Repairing Bark Damage

Minor cuts or scrapes will usually grow closed without further problems. Care should be taken to provide the tree with sufficient water and nutrients after injury, to help it heal more quickly. Damage covering more than half of the perimeter of the trunk will usually cause the tree to die. In the case of larger injuries, trimming the rough edges of the damaged area will aid in the tree healing itself.
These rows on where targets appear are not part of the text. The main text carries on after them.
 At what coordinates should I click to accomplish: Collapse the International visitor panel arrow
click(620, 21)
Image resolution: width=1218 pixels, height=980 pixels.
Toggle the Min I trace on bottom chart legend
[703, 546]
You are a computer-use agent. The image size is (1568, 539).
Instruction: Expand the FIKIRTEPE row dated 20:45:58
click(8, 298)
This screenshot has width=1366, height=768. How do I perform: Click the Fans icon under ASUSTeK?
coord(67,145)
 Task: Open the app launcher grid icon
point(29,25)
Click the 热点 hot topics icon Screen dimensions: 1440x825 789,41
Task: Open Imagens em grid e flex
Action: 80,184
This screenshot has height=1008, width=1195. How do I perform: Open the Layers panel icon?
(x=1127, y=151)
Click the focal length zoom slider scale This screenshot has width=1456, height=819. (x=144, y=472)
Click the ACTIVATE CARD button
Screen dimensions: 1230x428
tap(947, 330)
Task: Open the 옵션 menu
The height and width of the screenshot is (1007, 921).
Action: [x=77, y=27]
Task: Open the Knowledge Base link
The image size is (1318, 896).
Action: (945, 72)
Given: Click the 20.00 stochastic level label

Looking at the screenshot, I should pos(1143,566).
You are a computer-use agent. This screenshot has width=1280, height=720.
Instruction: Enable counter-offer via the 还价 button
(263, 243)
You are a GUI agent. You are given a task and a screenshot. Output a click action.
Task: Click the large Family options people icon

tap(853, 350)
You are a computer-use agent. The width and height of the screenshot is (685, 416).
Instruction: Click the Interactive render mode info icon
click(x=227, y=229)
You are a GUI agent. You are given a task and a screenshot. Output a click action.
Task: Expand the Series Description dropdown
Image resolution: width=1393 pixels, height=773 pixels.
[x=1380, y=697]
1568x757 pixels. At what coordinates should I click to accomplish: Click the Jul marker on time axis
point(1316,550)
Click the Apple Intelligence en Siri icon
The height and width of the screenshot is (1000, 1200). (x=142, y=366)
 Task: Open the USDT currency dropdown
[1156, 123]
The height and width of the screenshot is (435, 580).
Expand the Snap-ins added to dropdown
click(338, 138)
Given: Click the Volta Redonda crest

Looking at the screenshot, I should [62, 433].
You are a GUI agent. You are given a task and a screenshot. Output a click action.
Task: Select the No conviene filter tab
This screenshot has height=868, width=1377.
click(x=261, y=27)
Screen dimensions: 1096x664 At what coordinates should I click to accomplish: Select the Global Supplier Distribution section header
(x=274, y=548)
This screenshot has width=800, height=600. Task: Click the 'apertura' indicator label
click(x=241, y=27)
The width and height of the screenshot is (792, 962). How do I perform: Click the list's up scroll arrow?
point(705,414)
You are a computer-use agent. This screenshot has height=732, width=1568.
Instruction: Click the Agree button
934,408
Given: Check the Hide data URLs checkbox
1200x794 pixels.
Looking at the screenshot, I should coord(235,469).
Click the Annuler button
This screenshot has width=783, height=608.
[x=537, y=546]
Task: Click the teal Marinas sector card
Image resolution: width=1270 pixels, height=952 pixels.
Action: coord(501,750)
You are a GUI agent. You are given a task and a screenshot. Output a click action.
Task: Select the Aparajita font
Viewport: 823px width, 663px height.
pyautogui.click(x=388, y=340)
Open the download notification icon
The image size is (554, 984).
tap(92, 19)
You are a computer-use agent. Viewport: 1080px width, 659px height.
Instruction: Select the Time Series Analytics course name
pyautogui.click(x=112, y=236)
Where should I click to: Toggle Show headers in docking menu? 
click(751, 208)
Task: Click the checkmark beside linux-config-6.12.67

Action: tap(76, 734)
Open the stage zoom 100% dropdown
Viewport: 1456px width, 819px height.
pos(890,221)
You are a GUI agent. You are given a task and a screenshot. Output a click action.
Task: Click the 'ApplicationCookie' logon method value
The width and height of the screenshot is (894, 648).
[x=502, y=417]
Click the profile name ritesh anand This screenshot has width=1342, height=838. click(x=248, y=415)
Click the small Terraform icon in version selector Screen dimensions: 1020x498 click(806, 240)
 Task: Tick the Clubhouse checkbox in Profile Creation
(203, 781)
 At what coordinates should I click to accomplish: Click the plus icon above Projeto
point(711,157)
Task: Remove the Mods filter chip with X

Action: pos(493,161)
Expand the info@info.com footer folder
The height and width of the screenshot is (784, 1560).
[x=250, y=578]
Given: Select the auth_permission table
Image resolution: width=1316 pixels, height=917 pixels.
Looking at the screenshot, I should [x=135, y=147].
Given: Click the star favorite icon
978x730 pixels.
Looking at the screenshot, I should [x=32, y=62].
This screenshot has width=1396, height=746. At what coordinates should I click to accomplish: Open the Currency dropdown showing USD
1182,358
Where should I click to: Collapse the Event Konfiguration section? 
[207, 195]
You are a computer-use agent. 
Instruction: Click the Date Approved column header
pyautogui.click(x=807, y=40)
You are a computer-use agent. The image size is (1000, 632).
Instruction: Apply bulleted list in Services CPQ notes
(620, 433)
Use a sharp knife to gently trim the loosened bark away, leaving a simple oval or round area. Do not cut too deeply, only enough to remove the ragged bark. Applying sealants is not recommended. If parts of the tree begin to die, prune those parts away. If the tree fails to recover, it may need to be removed.

Exceptions to the Rule

There are some species of tree which are well-adapted to having bark removed without harm to the tree. The most well-known is the cork tree, a variety of oak native to the Mediterranean. Cork is the thick bark of this species, which is harvested by removing large sections every nine to 12 years. The bark grows back, allowing repeated harvests at long intervals.